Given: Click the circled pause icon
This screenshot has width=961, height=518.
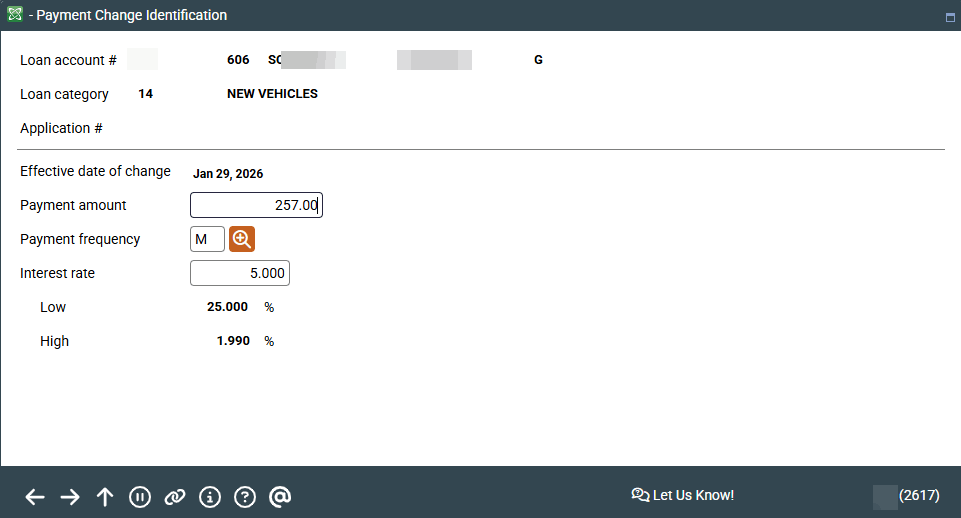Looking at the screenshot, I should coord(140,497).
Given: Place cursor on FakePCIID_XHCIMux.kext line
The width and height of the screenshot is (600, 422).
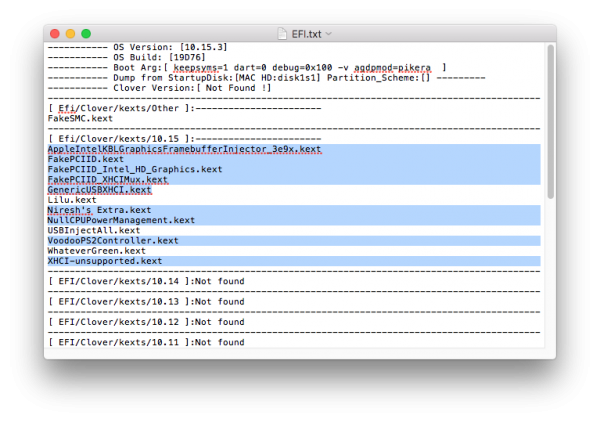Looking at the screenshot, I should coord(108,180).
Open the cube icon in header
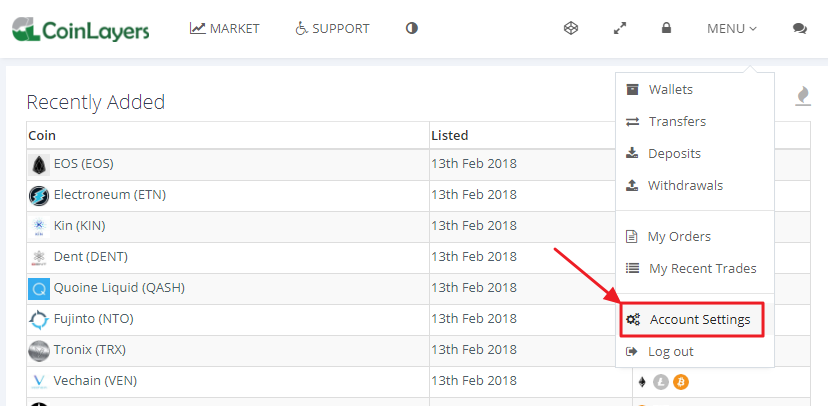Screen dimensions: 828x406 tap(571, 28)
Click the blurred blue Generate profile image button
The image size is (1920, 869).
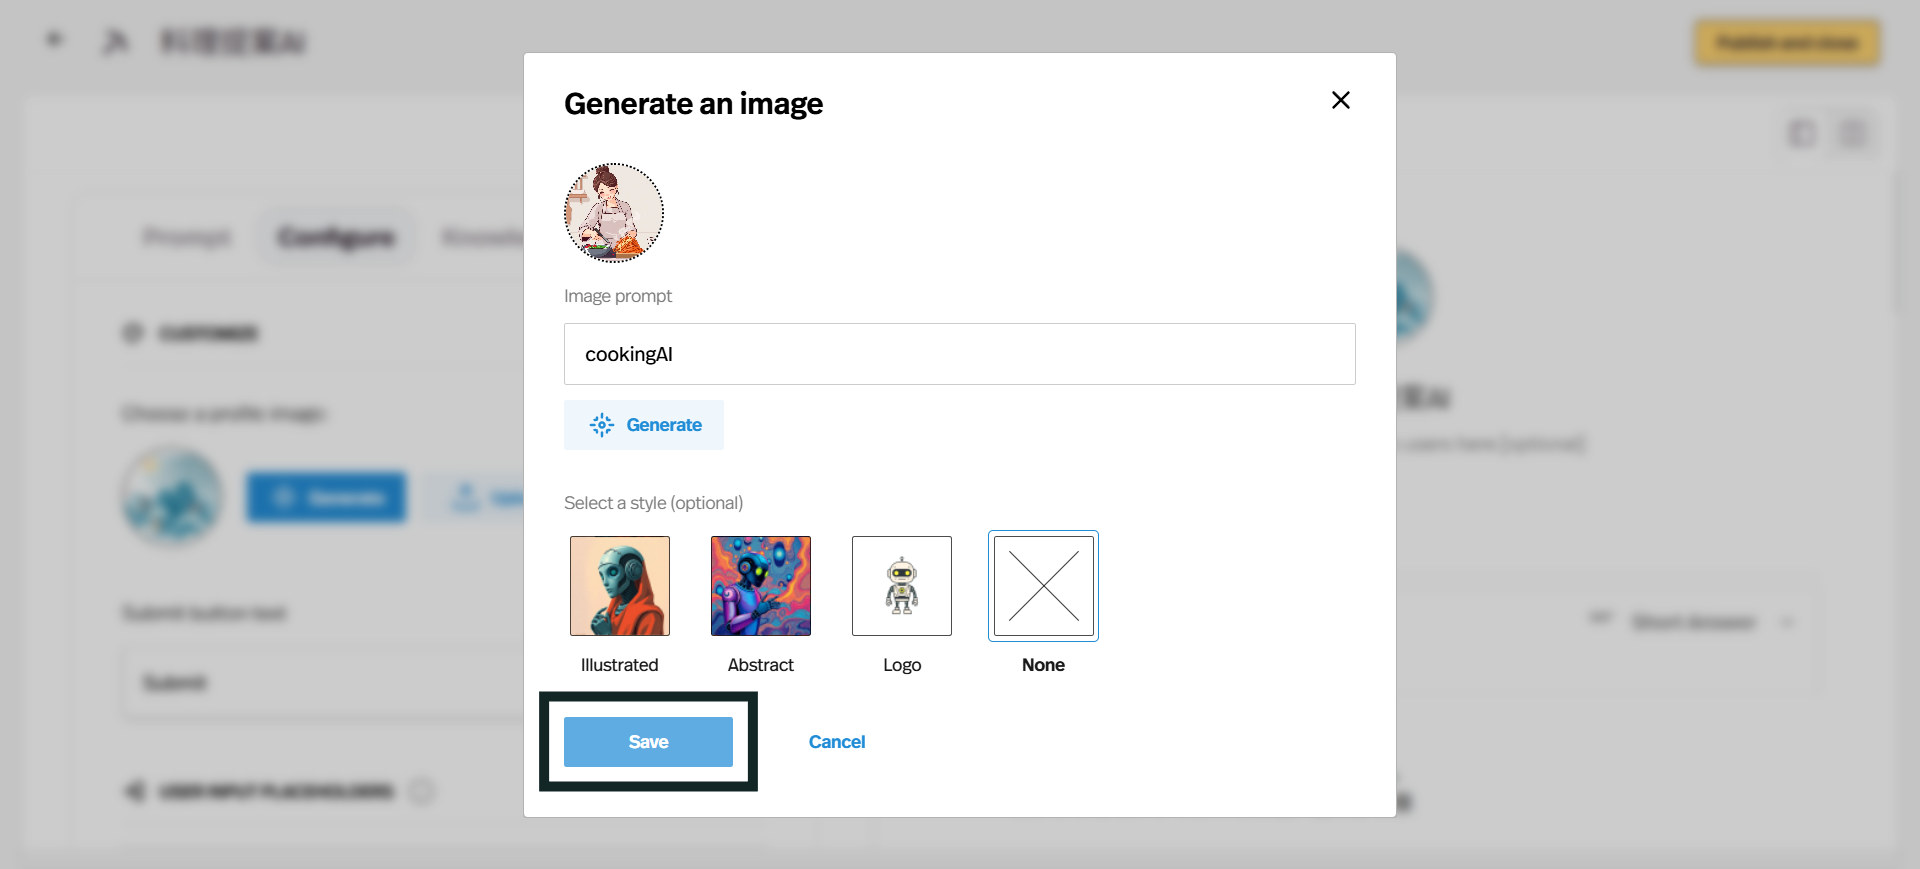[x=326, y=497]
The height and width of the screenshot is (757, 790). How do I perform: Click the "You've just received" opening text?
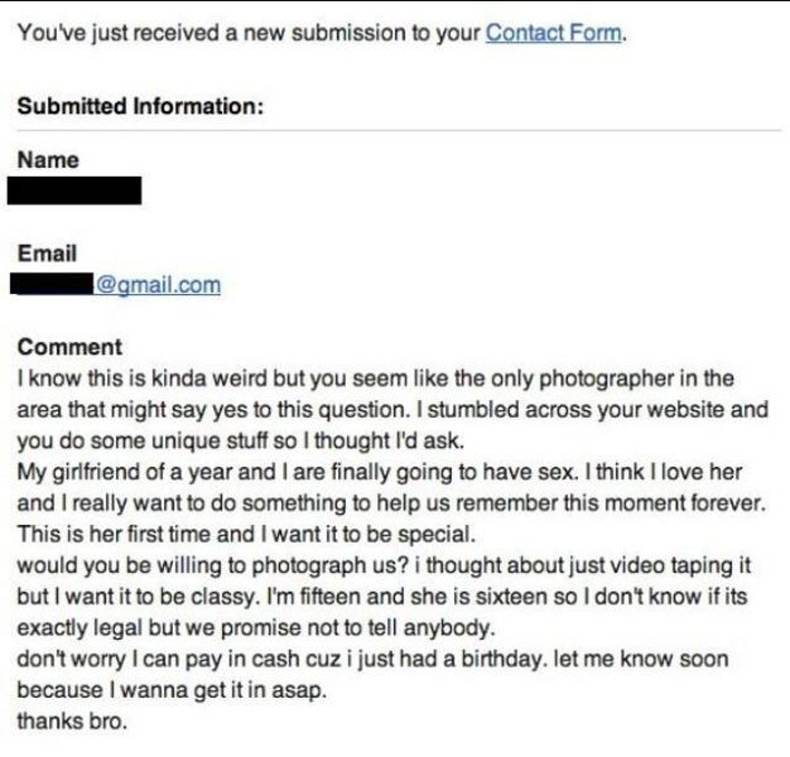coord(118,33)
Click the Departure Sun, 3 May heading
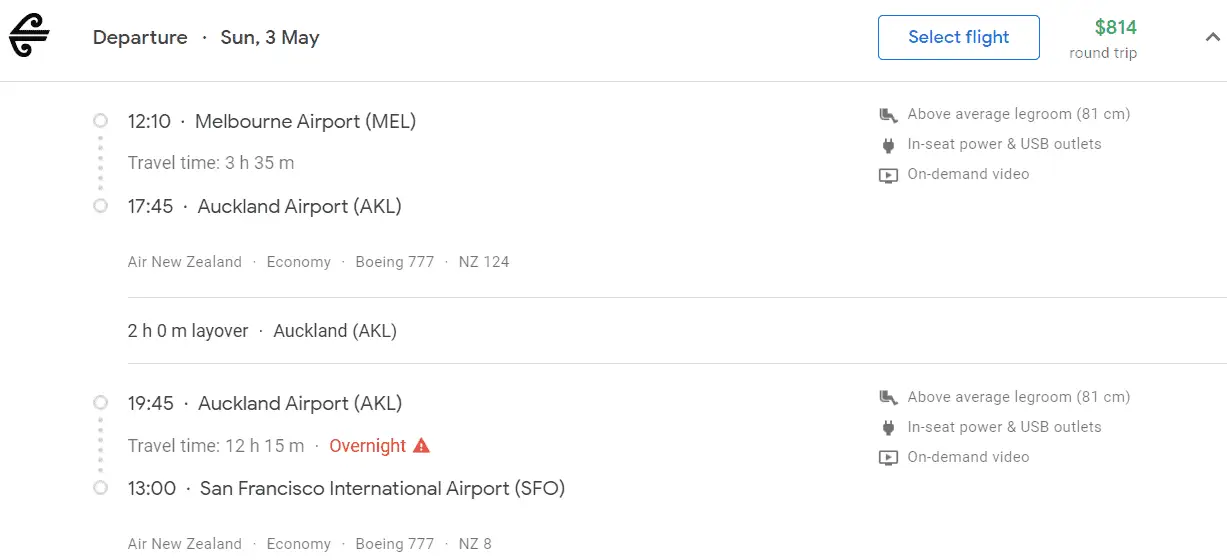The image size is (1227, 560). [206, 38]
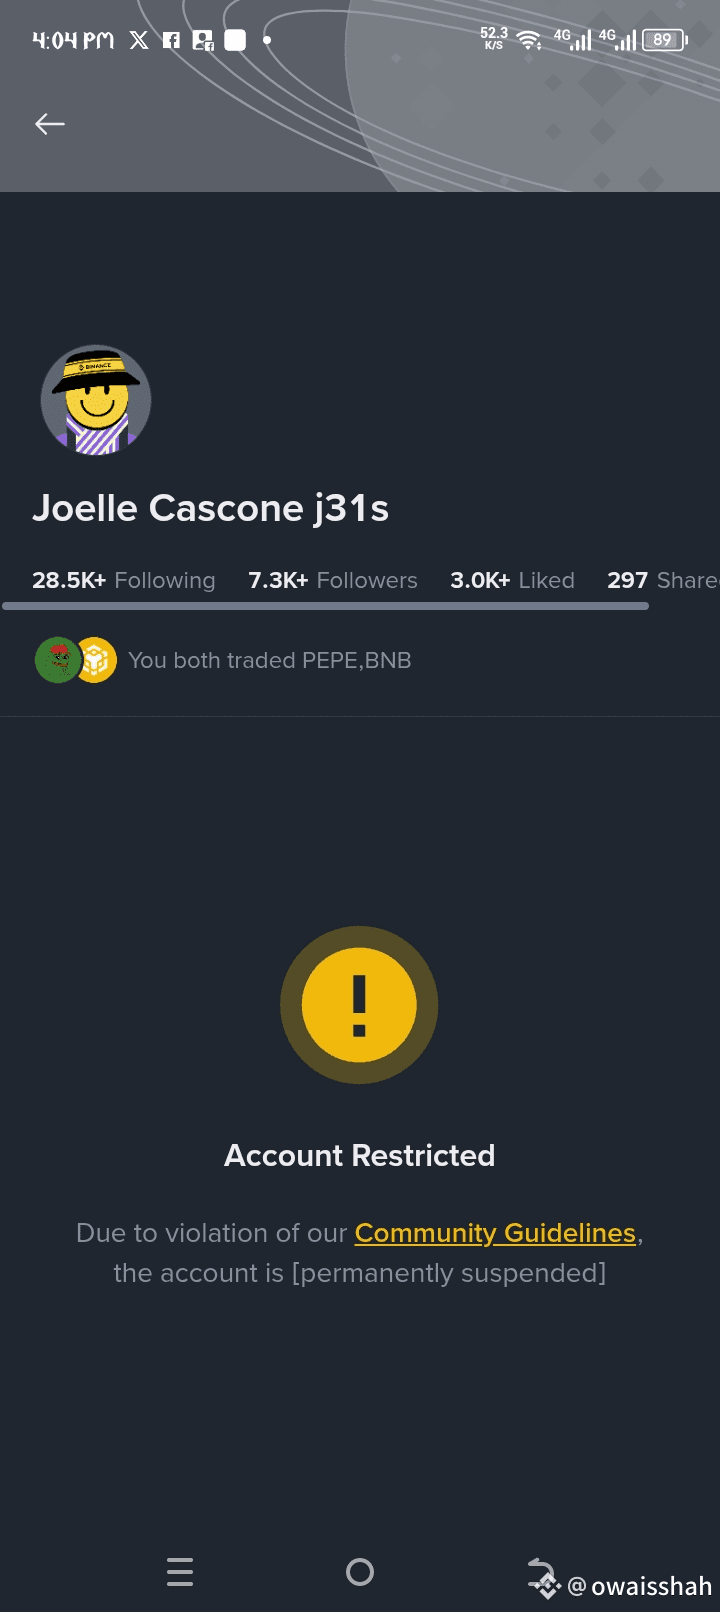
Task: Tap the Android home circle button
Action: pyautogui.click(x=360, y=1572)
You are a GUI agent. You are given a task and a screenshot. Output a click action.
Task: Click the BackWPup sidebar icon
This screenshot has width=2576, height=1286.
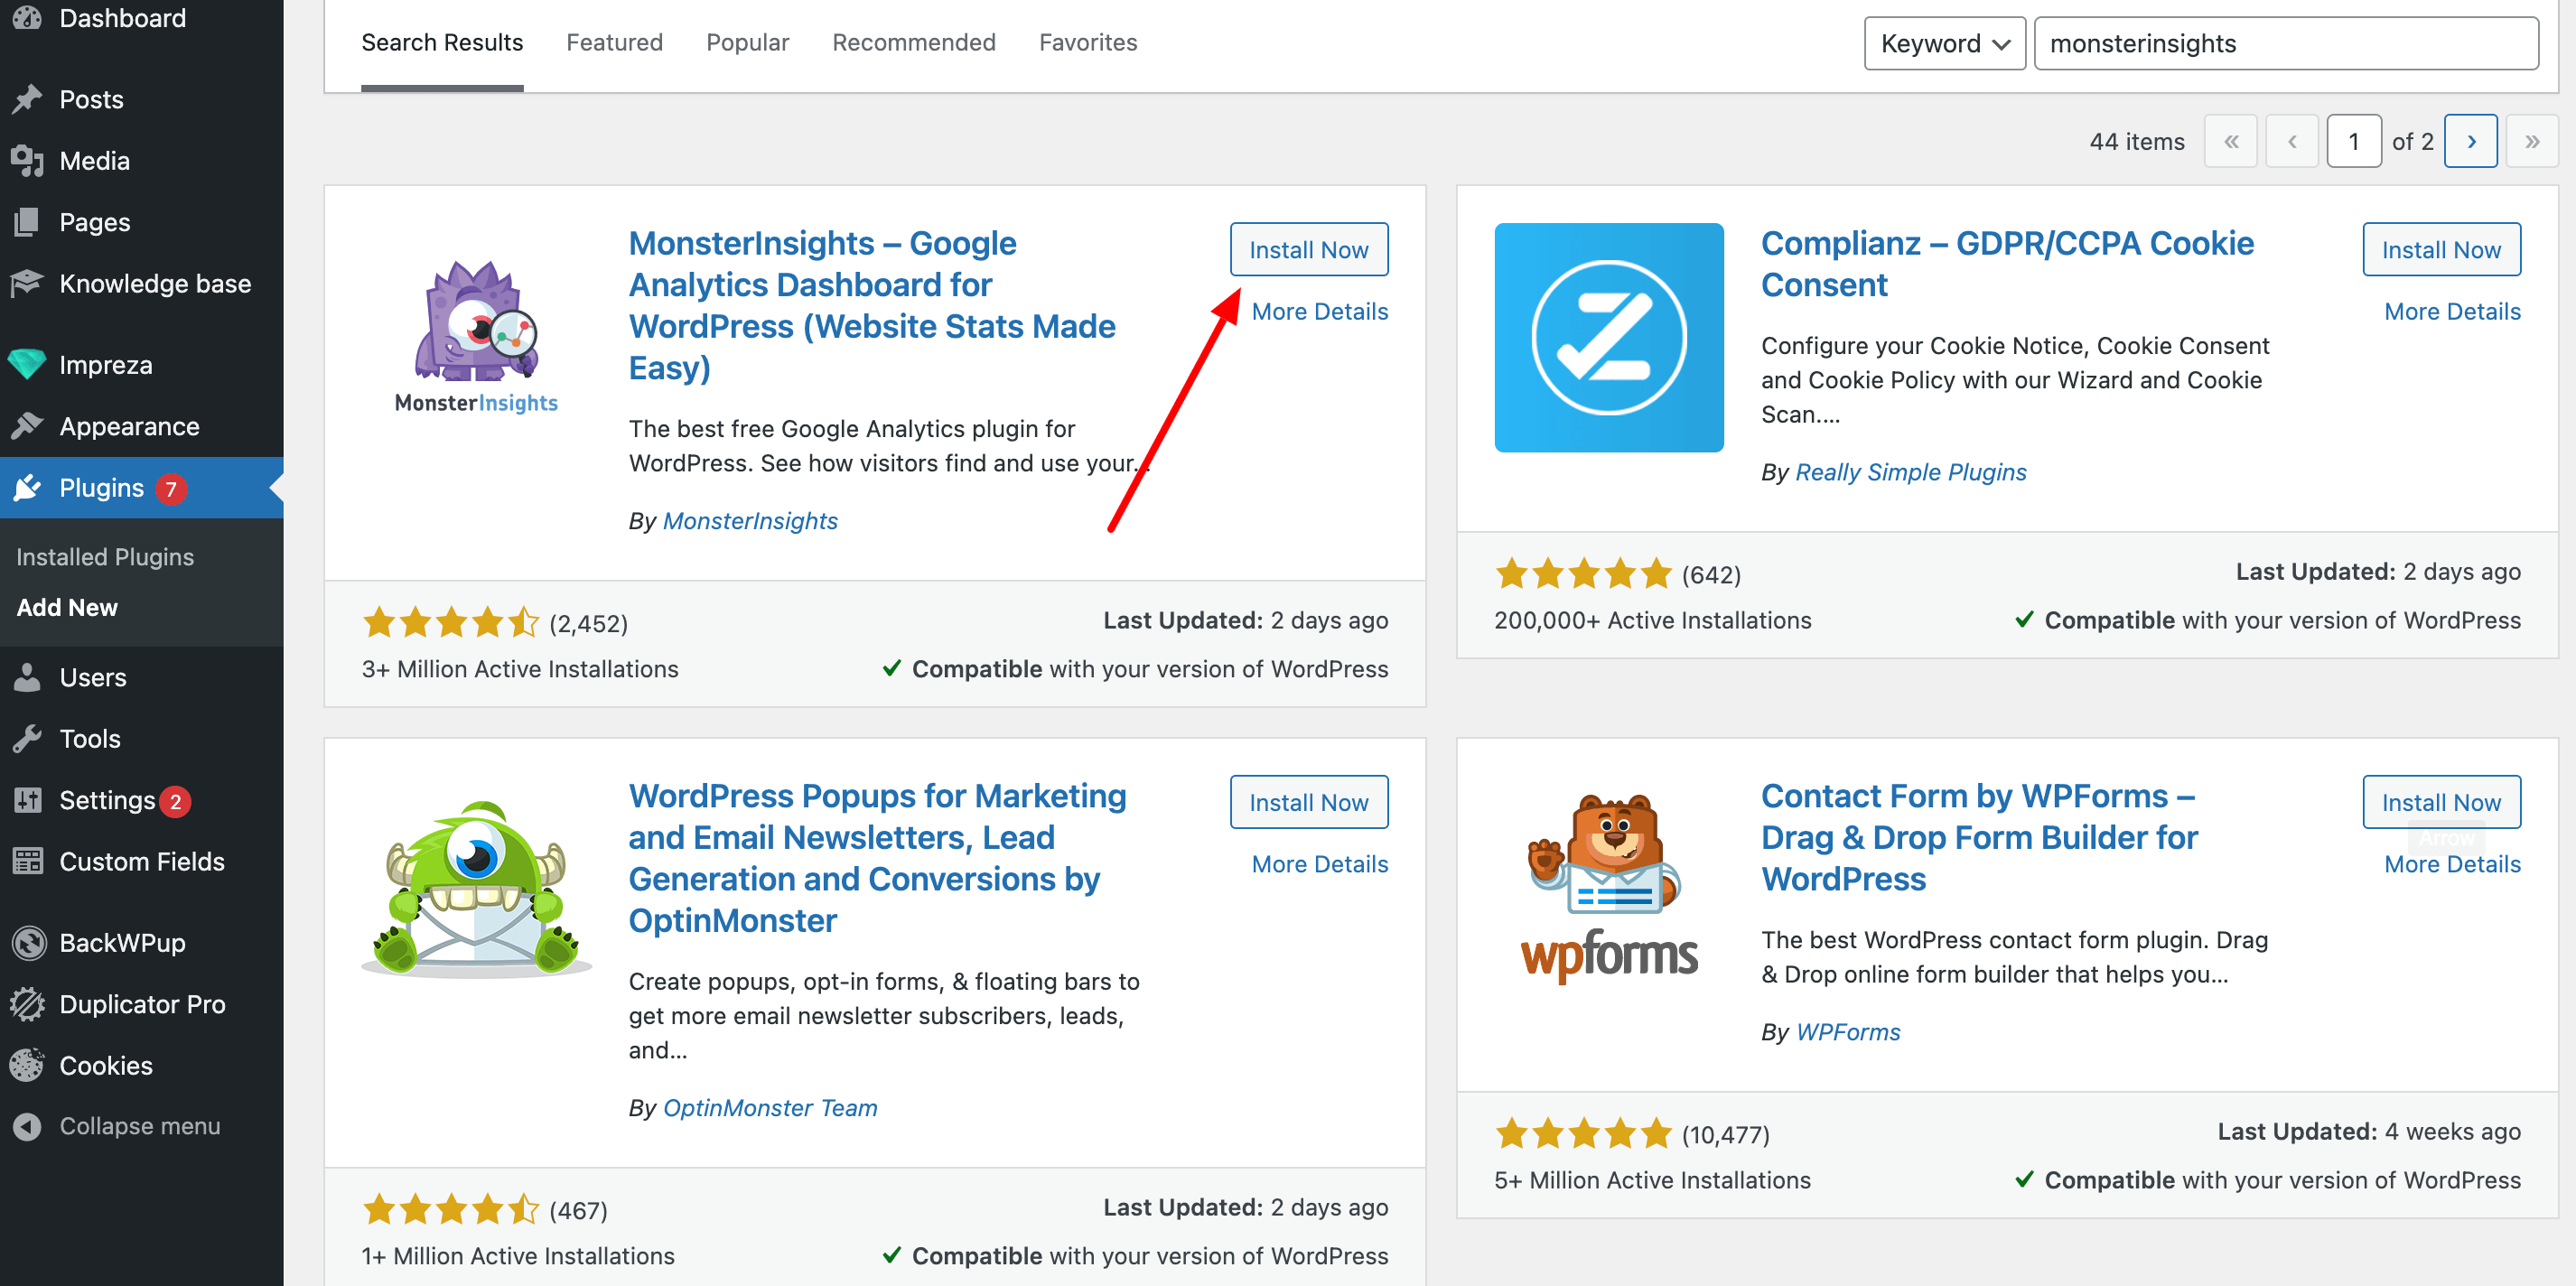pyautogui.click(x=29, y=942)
========================
Go through the entries and retype them exactly, except for the images.

## ANSWER
Given: Click the circled pause icon
This screenshot has width=961, height=518.
Looking at the screenshot, I should coord(140,497).
Given: Place cursor on FakePCIID_XHCIMux.kext line
The width and height of the screenshot is (600, 422).
Looking at the screenshot, I should coord(108,180).
Open the cube icon in header
Screen dimensions: 828x406 tap(571, 28)
Click the blurred blue Generate profile image button
The image size is (1920, 869).
[x=326, y=497]
The height and width of the screenshot is (757, 790). How do I perform: Click the "You've just received" opening text?
coord(118,33)
Click the Departure Sun, 3 May heading
The image size is (1227, 560). [206, 38]
Task: Tap the Android home circle button
Action: pyautogui.click(x=360, y=1572)
You are a GUI agent. You are given a task and a screenshot. Output a click action.
Task: Click the BackWPup sidebar icon
This screenshot has width=2576, height=1286.
pyautogui.click(x=29, y=942)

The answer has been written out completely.